Announcements

Tea with a TA

Hang out with the TAs from STA 199! This is a casual conversation and a fun opportunity to meet the members of the STA 199 teaching team. The only rule is these can’t turn into office hours!

Tea with a TA counts as a statistics experience.

  • Matty Pahren, October 2 1p - 2p
    • Click here to sign up. Zoom details will be emailed before the event.
  • Ezinne Nwankwo, October 8, 2:30p - 3:30p
    • Click here to sign up. Zoom details will be emailed before the event.

Zoom poll

Questions from video?

Comparing CLT- & simulation- based inference

What is similar, and what is different, between CLT based test of means vs. simulation based test?

CLT-based inference with Pokemon

library(tidyverse)
library(infer)

We will be using the pokemon dataset, which contains information about 45 randomly selected Pokemon (from all generations). You may load in the dataset with the following code:

pokemon <- read_csv("data/pokemon.csv")

Use the infer package to answer the following exercises.

Exercise 1

Construct and interpret a 95% confidence interval for the mean height in meters (height_m) of Pokemon species by using the Central Limit Theorem.

Exercise 2

The average height of a human is 1.65 meters. Evaluate whether a randomly selected Pokemon species has a different mean height by using the Central Limit Theorem.

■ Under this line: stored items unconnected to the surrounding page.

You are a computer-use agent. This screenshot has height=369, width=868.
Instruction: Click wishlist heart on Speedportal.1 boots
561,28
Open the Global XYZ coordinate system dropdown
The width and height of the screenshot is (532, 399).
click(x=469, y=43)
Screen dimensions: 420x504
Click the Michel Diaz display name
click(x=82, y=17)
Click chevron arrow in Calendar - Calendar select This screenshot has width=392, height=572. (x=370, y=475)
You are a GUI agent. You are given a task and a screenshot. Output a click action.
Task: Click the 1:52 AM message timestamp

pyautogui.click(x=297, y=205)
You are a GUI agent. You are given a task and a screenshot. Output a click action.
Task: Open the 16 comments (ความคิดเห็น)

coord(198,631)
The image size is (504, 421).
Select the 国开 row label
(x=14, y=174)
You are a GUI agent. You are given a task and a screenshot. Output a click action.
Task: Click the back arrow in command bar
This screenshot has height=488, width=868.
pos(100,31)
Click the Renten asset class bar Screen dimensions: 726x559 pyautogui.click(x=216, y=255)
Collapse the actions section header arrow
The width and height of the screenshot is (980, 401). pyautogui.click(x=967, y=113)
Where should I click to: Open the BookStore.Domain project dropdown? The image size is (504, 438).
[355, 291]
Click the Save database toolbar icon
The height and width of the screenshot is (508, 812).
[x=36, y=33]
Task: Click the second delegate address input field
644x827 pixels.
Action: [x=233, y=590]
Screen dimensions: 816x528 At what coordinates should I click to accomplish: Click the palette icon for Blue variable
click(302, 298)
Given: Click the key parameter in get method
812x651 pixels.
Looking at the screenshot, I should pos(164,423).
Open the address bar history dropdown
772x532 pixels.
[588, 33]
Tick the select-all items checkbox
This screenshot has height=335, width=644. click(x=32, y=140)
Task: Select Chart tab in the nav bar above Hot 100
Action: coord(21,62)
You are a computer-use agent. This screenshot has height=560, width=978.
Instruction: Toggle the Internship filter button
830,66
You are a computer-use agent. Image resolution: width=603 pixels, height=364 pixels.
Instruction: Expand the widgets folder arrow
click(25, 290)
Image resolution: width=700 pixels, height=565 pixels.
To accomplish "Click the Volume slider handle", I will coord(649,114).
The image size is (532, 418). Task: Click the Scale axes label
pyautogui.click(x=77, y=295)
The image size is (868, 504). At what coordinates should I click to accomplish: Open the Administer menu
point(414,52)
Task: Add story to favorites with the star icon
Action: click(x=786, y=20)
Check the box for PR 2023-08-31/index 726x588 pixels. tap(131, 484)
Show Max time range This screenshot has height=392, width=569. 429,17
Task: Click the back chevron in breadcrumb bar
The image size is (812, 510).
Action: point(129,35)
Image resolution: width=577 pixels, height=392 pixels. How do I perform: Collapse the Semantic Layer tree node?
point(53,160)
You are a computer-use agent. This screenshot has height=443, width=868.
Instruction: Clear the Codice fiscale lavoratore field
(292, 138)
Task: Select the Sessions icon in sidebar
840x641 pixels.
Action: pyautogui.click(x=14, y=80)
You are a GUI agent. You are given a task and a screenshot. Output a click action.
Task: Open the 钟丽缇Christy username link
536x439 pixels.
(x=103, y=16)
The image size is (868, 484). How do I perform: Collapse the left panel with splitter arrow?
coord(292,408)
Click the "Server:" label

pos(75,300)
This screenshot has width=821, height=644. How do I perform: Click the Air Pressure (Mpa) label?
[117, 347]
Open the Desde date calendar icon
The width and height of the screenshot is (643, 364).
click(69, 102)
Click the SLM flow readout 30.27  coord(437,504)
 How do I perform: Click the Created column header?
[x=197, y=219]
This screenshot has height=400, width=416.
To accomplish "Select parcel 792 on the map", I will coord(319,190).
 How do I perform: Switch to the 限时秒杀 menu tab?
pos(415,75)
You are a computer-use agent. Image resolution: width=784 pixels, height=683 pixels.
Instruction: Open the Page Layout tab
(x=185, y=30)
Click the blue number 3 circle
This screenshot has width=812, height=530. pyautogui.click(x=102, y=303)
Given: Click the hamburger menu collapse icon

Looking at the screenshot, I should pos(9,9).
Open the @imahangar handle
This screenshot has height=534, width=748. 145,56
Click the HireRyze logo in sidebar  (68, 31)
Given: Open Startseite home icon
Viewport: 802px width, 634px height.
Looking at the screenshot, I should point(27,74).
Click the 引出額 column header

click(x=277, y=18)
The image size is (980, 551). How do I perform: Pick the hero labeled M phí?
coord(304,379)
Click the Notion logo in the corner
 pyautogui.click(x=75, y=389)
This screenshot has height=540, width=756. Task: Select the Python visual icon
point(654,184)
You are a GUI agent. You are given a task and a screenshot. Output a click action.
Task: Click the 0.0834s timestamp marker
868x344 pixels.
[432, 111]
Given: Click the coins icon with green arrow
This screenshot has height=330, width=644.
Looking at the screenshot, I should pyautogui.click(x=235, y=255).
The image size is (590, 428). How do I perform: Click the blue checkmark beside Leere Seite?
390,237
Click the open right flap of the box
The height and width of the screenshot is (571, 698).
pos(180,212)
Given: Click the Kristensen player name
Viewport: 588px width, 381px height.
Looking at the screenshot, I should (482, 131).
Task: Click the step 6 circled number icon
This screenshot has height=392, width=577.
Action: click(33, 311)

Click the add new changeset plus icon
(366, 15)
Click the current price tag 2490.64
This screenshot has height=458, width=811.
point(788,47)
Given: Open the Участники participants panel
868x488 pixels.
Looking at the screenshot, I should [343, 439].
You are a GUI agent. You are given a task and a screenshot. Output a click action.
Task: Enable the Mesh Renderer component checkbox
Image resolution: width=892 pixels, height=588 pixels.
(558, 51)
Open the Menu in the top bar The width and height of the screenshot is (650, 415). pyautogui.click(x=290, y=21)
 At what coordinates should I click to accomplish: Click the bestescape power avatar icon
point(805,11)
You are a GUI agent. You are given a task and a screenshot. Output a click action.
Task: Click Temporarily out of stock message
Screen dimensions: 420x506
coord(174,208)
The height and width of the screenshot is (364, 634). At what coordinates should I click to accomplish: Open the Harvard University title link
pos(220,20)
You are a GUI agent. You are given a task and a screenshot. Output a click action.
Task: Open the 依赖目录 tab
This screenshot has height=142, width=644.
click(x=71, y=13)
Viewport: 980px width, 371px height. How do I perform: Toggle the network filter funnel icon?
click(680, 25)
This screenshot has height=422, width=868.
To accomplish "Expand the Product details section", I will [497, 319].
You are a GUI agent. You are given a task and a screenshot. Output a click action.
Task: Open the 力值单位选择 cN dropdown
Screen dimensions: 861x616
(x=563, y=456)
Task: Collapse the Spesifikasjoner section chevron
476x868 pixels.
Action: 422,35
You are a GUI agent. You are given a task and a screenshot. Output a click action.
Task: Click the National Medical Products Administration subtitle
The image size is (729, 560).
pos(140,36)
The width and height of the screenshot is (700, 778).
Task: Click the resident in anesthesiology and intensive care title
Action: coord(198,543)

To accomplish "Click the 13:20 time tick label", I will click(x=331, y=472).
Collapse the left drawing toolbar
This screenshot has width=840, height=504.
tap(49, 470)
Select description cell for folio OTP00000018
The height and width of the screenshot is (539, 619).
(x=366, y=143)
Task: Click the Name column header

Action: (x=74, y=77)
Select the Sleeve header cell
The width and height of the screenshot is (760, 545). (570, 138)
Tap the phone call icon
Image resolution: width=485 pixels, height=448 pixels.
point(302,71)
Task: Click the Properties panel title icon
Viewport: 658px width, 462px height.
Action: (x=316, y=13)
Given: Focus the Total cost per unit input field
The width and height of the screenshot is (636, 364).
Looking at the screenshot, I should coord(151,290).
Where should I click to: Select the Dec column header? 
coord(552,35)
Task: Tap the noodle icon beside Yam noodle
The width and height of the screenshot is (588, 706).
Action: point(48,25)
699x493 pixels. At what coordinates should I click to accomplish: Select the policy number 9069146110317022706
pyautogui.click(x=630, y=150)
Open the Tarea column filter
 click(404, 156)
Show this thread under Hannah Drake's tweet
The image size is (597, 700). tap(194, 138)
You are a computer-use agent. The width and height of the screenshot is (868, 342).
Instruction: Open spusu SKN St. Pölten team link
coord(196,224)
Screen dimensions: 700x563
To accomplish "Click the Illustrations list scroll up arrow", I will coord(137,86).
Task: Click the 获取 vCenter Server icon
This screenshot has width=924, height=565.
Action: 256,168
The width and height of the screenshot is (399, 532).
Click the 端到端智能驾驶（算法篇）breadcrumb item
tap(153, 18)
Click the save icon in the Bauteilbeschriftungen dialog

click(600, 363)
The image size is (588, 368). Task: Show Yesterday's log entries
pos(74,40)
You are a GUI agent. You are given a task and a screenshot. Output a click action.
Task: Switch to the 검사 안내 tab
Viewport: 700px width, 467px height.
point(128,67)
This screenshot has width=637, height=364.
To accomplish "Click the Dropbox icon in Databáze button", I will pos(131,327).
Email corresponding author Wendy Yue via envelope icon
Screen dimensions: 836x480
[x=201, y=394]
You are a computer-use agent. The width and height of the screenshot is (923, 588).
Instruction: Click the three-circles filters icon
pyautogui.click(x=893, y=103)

In doing so, state your null and alternative hypotheses, the distribution of your test statistic under the null hypothesis, your p-value, decision, and conclusion in context of the research problem.

Exercise 3

Now evaluate whether a randomly-selected Pokemon species has a lower mean height by using the Central Limit Theorem. In doing so, state your null and alternative hypotheses, the distribution of your test statistic under the null hypothesis, your p-value, decision, and conclusion in context of the research problem.

Exercise 4

Suppose the true mean height among Pokemon species is 1.4 meters. In your conclusions from Exercises 2 and 3, did you make the correct decision, a Type 1 error, or a Type 2 error? Explain.